First let's take a look at recent VPC Flow Log events.

-- query q1
select
src_addr,
timestamp
from
aws_vpc_flow_log_event
where
log_group_name = 'my_cloudwatch_log_group'
and timestamp > now() - interval '1 hour'
order by
timestamp desc
+-----------------+---------------------------+
| src_addr | timestamp |
+-----------------+---------------------------+
| 45.143.203.18 | 2022-05-23T08:17:41-07:00 |
| 167.94.145.31 | 2022-05-23T08:17:41-07:00 |
| 162.142.125.179 | 2022-05-23T08:17:41-07:00 |
| 49.233.11.129 | 2022-05-23T08:16:39-07:00 |
| 193.163.125.158 | 2022-05-23T08:16:39-07:00 |
| 2.56.57.173 | 2022-05-23T08:16:39-07:00 |

Step 2. Map addresses to locations

To perform location lookups on that set of addresses, join the data with the ipstack_ip table.

-- query q2
with addrs as (
select
src_addr
from
aws_vpc_flow_log_event
where
log_group_name = 'my_cloudwatch_log_group'
and timestamp > now() - interval '1 hour'
order by
timestamp desc
)
select
a.src_addr,
i.continent_name,
i.country_name
from
addrs a
join
ipstack_ip i
on
a.src_addr = i.ip
limit
50
+-----------------+----------------+----------------+
| src_addr | continent_name | country_name |
+-----------------+----------------+----------------+
| 58.216.180.210 | Asia | China |
| 43.129.33.99 | Asia | Indonesia |
| 45.145.66.212 | Asia | Russia |
| 185.191.34.200 | Asia | Russia |
| 45.93.201.96 | Asia | Russia |
| 91.240.118.75 | Asia | Russia |
| 122.32.143.249 | Asia | South Korea |
| 78.128.113.94 | Europe | Bulgaria |
| 89.248.165.151 | Europe | Netherlands |
| 89.248.165.199 | Europe | Netherlands |

Steampipe will cache this data for 5 minutes. If you're going to be exploring it for longer than that, you might want to increase the cache TTL, or persist the data as a table or materialized view. Another reason to persist the data: ipstack lookups are metered, and you might want to conserve your lookups. Here's one way to save the results.

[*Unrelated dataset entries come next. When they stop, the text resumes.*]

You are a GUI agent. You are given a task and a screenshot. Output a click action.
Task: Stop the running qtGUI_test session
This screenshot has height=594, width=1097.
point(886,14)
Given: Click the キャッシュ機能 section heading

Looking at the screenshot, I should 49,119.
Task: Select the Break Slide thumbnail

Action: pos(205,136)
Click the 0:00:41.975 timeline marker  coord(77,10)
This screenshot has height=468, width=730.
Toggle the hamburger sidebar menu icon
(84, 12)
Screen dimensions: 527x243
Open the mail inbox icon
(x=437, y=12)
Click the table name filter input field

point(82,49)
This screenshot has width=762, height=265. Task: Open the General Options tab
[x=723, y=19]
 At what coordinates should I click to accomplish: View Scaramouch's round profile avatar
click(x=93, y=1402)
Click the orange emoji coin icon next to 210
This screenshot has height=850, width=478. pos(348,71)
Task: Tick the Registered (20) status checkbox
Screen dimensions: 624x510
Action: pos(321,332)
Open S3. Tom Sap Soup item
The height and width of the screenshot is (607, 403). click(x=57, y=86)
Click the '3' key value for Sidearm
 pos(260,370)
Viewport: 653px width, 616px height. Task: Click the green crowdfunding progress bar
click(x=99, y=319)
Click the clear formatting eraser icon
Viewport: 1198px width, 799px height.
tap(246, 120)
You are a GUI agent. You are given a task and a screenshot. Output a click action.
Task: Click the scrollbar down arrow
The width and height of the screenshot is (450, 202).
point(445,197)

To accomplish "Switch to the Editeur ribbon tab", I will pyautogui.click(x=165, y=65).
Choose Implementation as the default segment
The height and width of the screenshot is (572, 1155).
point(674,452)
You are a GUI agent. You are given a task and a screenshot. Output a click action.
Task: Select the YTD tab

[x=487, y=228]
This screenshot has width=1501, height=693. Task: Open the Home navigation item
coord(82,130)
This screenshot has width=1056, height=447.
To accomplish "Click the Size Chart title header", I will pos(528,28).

Step 3. Persist the data for analysis

create table ipstack_places as
-- insert query q2

The data in the ipstack_places table will, of course, soon be stale. You can drop and recreate the table to explore the latest log entries. Or you can use a Postgres materialized view.

drop table ipstack_places;
create materialized view ipstack_places as
-- insert query q2

A materialized view replays a SQL query, as does a normal view, but unlike a normal view it also persists the data. Now log_ips is effectively a read-only table. You can't alter its records but you can update the table with the command refresh materialized view ipstack_places.

Step 4: Chart the locations

To chart this data using Steampipe's dashboard subsystem, create a folder, visit it, and add this mod.sp file.

mod "ip_lookups" {
title = "IP lookups"
}
query "ipstack_continents" {
sql = <<EOQ
select
i.continent_name,
count(*)
from
ipstack_places i
group by
continent_name
}
query "ipstack_countries" {
sql = <<EOQ
select
i.country_name,
count(*)
from
ipstack_places i
group by
country_name
}
}
dashboard "ips_by_location" {
container {
chart {
width = 4
title = "IPs by continent"
type = "donut"
query = query.ipstack_continents
}
chart {
width = 4
title = "IPs by country"
type = "donut"
query = query.ipstack_countries
}
}
}

Now start the dashboard server and visit localhost:9194.

steampipe dashboard

Problem solved! Now you can see where those IP addresses are coming from. You can further enrich addresses in your logs with the AbuseIPDB, Net, and Shodan plugins.